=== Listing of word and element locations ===
>>>

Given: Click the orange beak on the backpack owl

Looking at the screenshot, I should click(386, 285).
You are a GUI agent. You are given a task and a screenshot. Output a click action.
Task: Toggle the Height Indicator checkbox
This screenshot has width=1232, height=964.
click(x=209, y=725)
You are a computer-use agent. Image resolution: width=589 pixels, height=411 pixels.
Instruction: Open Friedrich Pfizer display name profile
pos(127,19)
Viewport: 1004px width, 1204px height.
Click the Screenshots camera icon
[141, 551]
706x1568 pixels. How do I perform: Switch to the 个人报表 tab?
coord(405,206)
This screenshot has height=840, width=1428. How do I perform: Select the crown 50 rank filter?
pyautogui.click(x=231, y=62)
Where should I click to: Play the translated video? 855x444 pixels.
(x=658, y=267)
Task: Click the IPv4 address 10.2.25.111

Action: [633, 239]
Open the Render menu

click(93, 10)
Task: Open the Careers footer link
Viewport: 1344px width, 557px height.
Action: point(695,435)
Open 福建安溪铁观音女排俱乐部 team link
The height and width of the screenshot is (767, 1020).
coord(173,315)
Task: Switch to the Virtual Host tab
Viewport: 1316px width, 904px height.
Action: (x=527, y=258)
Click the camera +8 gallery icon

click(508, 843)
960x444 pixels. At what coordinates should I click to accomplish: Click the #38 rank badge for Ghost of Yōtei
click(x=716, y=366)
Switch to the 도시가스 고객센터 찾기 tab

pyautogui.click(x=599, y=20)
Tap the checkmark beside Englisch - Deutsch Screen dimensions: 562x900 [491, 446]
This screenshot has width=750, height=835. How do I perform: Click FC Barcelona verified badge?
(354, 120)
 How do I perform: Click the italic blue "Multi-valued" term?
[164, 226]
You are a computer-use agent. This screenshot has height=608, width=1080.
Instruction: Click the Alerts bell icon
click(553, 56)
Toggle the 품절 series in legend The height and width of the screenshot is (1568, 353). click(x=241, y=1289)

<<<

=== Written exercise ===
Copy the listing word for word, from its first line up to and including the line that contains "Action: point(695,435)".

=== Exercise result ===
Given: Click the orange beak on the backpack owl

Looking at the screenshot, I should click(386, 285).
You are a GUI agent. You are given a task and a screenshot. Output a click action.
Task: Toggle the Height Indicator checkbox
This screenshot has width=1232, height=964.
click(x=209, y=725)
You are a computer-use agent. Image resolution: width=589 pixels, height=411 pixels.
Instruction: Open Friedrich Pfizer display name profile
pos(127,19)
Viewport: 1004px width, 1204px height.
Click the Screenshots camera icon
[141, 551]
706x1568 pixels. How do I perform: Switch to the 个人报表 tab?
coord(405,206)
This screenshot has height=840, width=1428. How do I perform: Select the crown 50 rank filter?
pyautogui.click(x=231, y=62)
Where should I click to: Play the translated video? 855x444 pixels.
(x=658, y=267)
Task: Click the IPv4 address 10.2.25.111

Action: [633, 239]
Open the Render menu

click(93, 10)
Task: Open the Careers footer link
Viewport: 1344px width, 557px height.
Action: point(695,435)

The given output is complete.